PASAJE PROPORCIONADO ->
A fin de que el examen presente se desarrolle ordenadamente de acuerdo con la distinción que antes establecimos en el alma del hombre, de entendimiento y voluntad, es necesario que primeramente examinemos las fuerzas del entendimiento.
Decir que el entendimiento está tan ciego, que carece en absoluto de inteligencia respecto a todas las cosas del mundo, repugnaría, no sólo a la Palabra de Dios, sino también a la experiencia de cada día. Vemos que en la naturaleza humana existe un cierto deseo de investigar la verdad, hacia la cual no sentiría tanta inclinación si antes no tuviese gusto por ella. Es, pues, ya un cierto destello de luz en el espíritu del hombre este natural amor a la verdad; cuyo menosprecio en los animales brutos prueba que son estúpidos y carecen de entendimiento y de razón. Aunque este deseo, aun antes de comenzar a obrar, ya decae, pues luego decae en la vanidad. Porque el entendimiento humano, a causa de su rudeza, es incapaz de ir derecho en busca de la verdad, y anda vagando de un error a otro, como quien va a tientas en la oscuridad y a cada paso tropieza, hasta que desaparece aquella; así, él, al investigar la verdad deja ver cuánta es su ineptitud para lograrlo.
Tiene además otro defecto bien notable, y consiste en que muchas veces no sabe determinar a qué deba aplicarse. Y así con desenfrenada curiosidad se pone a buscar las cosas superfluas y sin valor alguno; y en cambio, las importantes no las ve, o pasa por ellas despreciándolas. En verdad, raramente sucede que se aplique a conciencia. Y, aunque todos los escritores paganos se quejan de este defecto, casi todos han caído en él. Por eso Salomón en su Eclesiastés, después de citar las cosas en que se ejercitan los hombres creyéndose muy sabios, concluye finalmente que todos ellos son frívolos y vanos.
La inteligencia de las cosas terrenas y de las cosas del cielo
Sin embargo, cuando el entendimiento del hombre se esfuerza en conseguir algo, su esfuerzo no es tan en vano que no logre nada, especialmente cuando se trata de cosas inferiores. Igualmente, no es tan necio que no sepa gustar algo de las cosas celestiales, aunque es muy negligente en investigarlas. Pero no tiene la misma facilidad para las unas que para las otras. Porque, cuando se quiere elevar sobre las cosas de este mundo, entonces sobre todo aparece su flaqueza. Por ello, a fin de comprender mejor hasta dónde puede llegar en cada cosa, será necesario hacer una distinción, a saber: que la inteligencia de las cosas terrenas es distinta de la inteligencia de las cosas celestiales.
Llamo cosas terrenas a las que no se refieren a Dios, ni a su reino, ni a la verdadera justicia y bienaventuranza de la vida eterna, sino que están ligadas a la vida presente y en cierto modo quedan dentro de sus límites. Por cosas celestiales entiendo el puro conocimiento de Dios, la regla de la verdadera justicia y los misterios del reino celestial.
Bajo la primera clase se comprenden el gobierno del Estado, la dirección de la propia familia, las artes mecánicas y liberales. A la segunda hay que referir el conocimiento de Dios y de su divina voluntad, y la regla de conformar nuestra vida con ella.
a.El orden social.

INSTRUCCIÓN A ->
Reproduce el fragmento del pasaje sobre el entendimiento que va desde "Llamo cosas terrenas" hasta "a.El orden social.", ambos incluidos.
INSTRUCCIÓN B ->
Según el pasaje sobre el entendimiento, ¿qué se comprende bajo la primera clase, la de las cosas terrenas?
El listado no guarda relación con el pasaje sobre el entendimiento.

(Datos de localización en capturas y documentos)
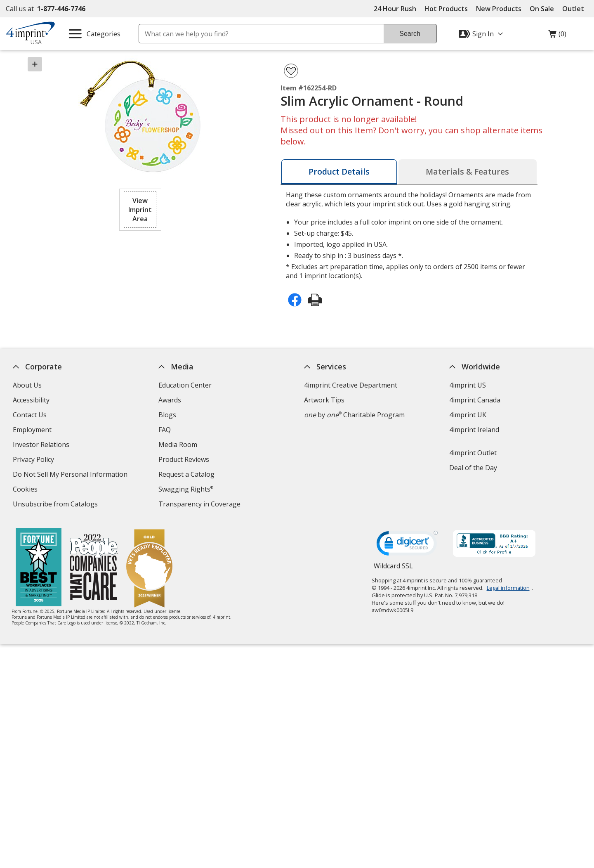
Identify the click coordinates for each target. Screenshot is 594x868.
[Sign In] (482, 34)
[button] (140, 210)
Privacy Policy (34, 460)
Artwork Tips (324, 400)
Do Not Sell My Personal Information (71, 475)
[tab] (339, 172)
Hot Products (446, 9)
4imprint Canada (475, 400)
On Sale (542, 9)
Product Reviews (184, 459)
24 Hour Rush (395, 9)
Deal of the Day (474, 468)
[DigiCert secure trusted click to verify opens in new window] (407, 546)
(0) (557, 36)
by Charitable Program (354, 415)
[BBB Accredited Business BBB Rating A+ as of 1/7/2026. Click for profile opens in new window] (494, 544)
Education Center (185, 385)
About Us (27, 385)
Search (410, 33)
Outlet (575, 9)
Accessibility (31, 400)
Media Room (178, 445)
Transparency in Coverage (200, 505)
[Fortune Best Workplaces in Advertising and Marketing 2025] (39, 568)
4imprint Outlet (473, 453)
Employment (32, 430)
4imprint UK (468, 415)
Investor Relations (42, 445)
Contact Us (30, 415)
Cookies (26, 490)
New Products (499, 9)
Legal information (508, 588)
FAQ (165, 430)
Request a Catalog (186, 474)
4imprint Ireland (474, 430)
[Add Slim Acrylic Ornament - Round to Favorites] (291, 71)
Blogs (167, 415)
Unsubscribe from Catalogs (56, 505)
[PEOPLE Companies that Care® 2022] (94, 568)
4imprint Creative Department (351, 385)
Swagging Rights (186, 489)
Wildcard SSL (393, 569)
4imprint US (468, 385)
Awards (170, 400)
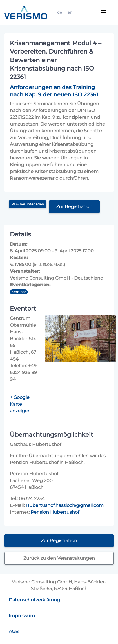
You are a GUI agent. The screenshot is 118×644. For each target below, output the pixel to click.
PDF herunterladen (28, 204)
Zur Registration (74, 206)
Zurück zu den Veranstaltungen (59, 558)
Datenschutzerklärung (34, 600)
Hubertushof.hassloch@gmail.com (64, 505)
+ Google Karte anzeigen (20, 404)
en (70, 12)
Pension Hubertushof (55, 512)
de (59, 12)
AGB (14, 631)
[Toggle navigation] (103, 12)
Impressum (22, 616)
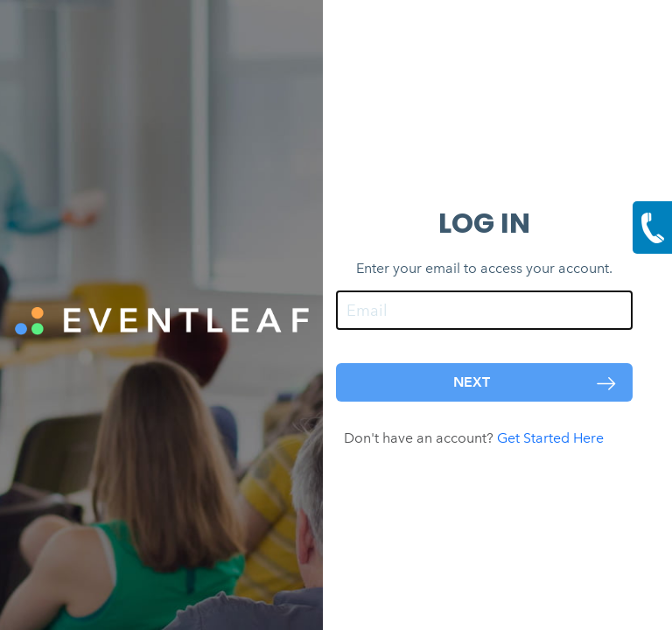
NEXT (536, 382)
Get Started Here (561, 438)
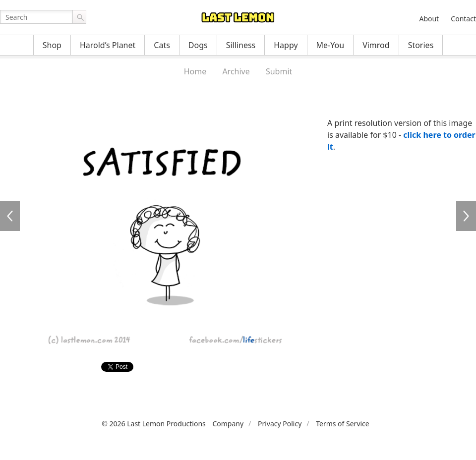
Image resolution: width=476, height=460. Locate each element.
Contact (463, 18)
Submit (279, 71)
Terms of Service (343, 423)
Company (228, 423)
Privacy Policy (280, 423)
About (429, 18)
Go (79, 17)
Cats (162, 45)
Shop (52, 45)
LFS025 (466, 216)
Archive (236, 71)
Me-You (330, 45)
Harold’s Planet (108, 45)
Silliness (241, 45)
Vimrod (376, 45)
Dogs (198, 45)
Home (195, 71)
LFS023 (10, 216)
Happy (286, 45)
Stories (421, 45)
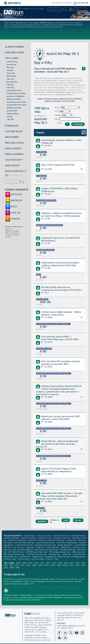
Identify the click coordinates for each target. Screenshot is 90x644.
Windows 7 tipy (10, 559)
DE (87, 3)
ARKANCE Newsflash (56, 92)
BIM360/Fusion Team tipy (36, 552)
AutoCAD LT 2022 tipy (61, 538)
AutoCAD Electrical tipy (45, 543)
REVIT (11, 206)
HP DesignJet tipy (78, 556)
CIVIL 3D (13, 212)
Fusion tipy (11, 73)
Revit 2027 (33, 25)
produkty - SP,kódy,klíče (15, 96)
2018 (66, 563)
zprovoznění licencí (14, 90)
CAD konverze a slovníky (16, 93)
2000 (6, 568)
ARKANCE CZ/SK (64, 613)
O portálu (42, 632)
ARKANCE (56, 3)
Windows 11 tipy (52, 559)
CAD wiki (10, 119)
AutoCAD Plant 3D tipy (24, 545)
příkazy (36, 27)
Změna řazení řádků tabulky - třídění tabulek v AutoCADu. (61, 313)
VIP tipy (10, 116)
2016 (77, 563)
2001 (83, 565)
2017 (72, 563)
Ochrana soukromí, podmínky (38, 640)
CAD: (57, 107)
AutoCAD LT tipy (45, 538)
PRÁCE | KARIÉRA (14, 154)
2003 (71, 565)
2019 (60, 563)
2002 (77, 565)
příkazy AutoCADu (14, 99)
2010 (28, 565)
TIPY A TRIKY (12, 58)
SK (79, 3)
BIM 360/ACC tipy (16, 552)
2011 (22, 565)
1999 (12, 568)
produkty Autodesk (14, 108)
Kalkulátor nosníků (49, 25)
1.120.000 (43, 23)
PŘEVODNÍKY (12, 137)
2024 (30, 563)
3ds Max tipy (11, 76)
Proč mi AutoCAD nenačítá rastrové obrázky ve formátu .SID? (60, 363)
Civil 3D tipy (8, 543)
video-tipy (10, 88)
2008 (40, 565)
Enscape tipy (54, 554)
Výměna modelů (12, 235)
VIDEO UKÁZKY (13, 148)
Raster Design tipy (65, 545)
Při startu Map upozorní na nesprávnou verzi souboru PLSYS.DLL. (62, 288)
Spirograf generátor (66, 25)
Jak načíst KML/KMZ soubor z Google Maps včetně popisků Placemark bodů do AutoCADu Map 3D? (59, 496)
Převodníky (19, 27)
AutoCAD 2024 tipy (77, 536)
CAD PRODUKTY (14, 160)
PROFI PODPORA (14, 171)
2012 (17, 565)
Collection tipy (38, 556)
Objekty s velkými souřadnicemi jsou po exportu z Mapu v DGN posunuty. (61, 214)
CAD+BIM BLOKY (14, 131)
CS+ (32, 584)
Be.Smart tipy (12, 82)
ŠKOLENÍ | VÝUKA (14, 143)
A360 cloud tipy (78, 552)
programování (12, 111)
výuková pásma (12, 114)
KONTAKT (67, 3)
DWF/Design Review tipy (14, 554)
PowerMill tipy (79, 554)
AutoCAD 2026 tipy (29, 538)
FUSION (12, 219)
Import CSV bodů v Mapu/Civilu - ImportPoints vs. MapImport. (59, 470)
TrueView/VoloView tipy (37, 554)
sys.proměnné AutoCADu (16, 102)
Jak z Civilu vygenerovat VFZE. (58, 165)
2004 (65, 565)
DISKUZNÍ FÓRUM (15, 52)
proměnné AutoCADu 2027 (52, 27)
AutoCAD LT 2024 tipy (17, 540)
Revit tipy (10, 68)
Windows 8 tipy (24, 559)
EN (83, 3)
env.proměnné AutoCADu (16, 105)
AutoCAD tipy (12, 62)
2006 (53, 565)
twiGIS (8, 237)
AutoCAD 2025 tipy (12, 538)
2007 (46, 565)
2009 (34, 565)
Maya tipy (30, 547)
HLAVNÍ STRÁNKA (15, 47)
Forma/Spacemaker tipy (59, 552)
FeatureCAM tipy (11, 556)
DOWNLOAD (12, 126)
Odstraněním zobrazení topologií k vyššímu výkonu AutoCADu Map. (60, 264)
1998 (17, 568)
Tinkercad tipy (25, 556)
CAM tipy (10, 85)
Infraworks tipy (79, 547)
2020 (54, 563)
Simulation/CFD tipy (68, 550)
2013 (11, 565)
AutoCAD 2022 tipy (43, 536)
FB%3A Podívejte (12, 231)
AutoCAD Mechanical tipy (24, 543)
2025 (24, 563)
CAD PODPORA (68, 101)
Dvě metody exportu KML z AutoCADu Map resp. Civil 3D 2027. (60, 338)
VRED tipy (66, 554)
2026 (18, 563)
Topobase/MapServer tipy (45, 545)
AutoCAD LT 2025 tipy (36, 540)
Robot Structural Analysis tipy (46, 550)
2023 (36, 563)
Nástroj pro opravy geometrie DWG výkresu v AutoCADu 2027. (61, 418)
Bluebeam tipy (51, 556)
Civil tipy (10, 70)
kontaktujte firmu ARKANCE (28, 600)
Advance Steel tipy (25, 550)
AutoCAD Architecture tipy (67, 543)
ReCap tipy (66, 547)
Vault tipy (10, 79)
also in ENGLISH (13, 175)
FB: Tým (9, 229)
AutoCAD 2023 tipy (61, 536)
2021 (48, 563)
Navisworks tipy (10, 550)
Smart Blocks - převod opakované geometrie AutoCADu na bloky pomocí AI (57, 444)
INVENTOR (14, 200)
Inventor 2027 (18, 25)
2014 (6, 565)
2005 (59, 565)
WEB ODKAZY (13, 165)
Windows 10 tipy (38, 559)
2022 (42, 563)
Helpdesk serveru (45, 582)
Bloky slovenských (13, 233)
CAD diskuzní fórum (64, 94)
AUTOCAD (13, 194)
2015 (83, 563)
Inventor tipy (12, 64)
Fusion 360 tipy (52, 547)
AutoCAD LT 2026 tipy (56, 540)
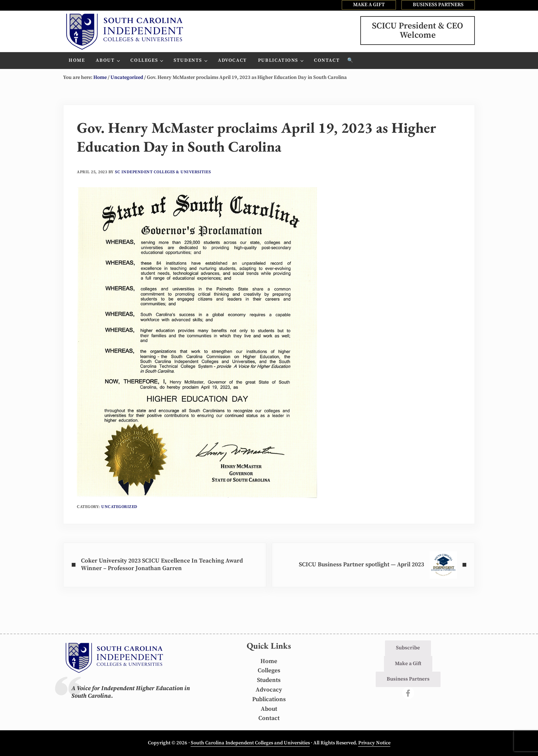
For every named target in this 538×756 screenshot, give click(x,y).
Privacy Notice (374, 743)
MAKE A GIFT (369, 4)
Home (269, 661)
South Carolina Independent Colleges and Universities (250, 743)
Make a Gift (408, 663)
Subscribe (408, 648)
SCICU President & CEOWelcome (418, 31)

RESPUESTA CORRECTA A ->
Llamo cosas terrenas a las que no se refieren a Dios, ni a su reino, ni a la verdadera justicia y bienaventuranza de la vida eterna, sino que están ligadas a la vida presente y en cierto modo quedan dentro de sus límites. Por cosas celestiales entiendo el puro conocimiento de Dios, la regla de la verdadera justicia y los misterios del reino celestial.
Bajo la primera clase se comprenden el gobierno del Estado, la dirección de la propia familia, las artes mecánicas y liberales. A la segunda hay que referir el conocimiento de Dios y de su divina voluntad, y la regla de conformar nuestra vida con ella.
a.El orden social.

RESPUESTA CORRECTA B ->
El gobierno del Estado, la dirección de la propia familia y las artes mecánicas y liberales.